Set down the full data below exactly as given, please.

------ Record excerpts

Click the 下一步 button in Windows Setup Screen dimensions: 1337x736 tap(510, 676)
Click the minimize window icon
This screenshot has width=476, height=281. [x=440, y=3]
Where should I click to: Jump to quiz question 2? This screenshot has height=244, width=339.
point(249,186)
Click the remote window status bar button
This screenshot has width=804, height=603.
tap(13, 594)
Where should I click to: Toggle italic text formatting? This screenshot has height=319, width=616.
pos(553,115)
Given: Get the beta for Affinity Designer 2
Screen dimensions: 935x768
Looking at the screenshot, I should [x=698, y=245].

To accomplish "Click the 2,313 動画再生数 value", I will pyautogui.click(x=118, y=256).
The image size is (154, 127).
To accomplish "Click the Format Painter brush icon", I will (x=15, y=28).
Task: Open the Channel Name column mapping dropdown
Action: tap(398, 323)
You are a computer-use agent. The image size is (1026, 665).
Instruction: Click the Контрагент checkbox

------------

**Answer for the task**.
Click the 下一步 button in Windows Setup Screen dimensions: 1337x736 tap(510, 676)
Click the minimize window icon
This screenshot has width=476, height=281. [x=440, y=3]
Where should I click to: Jump to quiz question 2? This screenshot has height=244, width=339.
point(249,186)
Click the remote window status bar button
This screenshot has width=804, height=603.
tap(13, 594)
Where should I click to: Toggle italic text formatting? This screenshot has height=319, width=616.
pos(553,115)
Given: Get the beta for Affinity Designer 2
Screen dimensions: 935x768
Looking at the screenshot, I should [x=698, y=245].

To accomplish "Click the 2,313 動画再生数 value", I will pyautogui.click(x=118, y=256).
The image size is (154, 127).
To accomplish "Click the Format Painter brush icon", I will (x=15, y=28).
Task: Open the Channel Name column mapping dropdown
Action: tap(398, 323)
You are a computer-use agent. The image size is (1026, 665).
Instruction: Click the Контрагент checkbox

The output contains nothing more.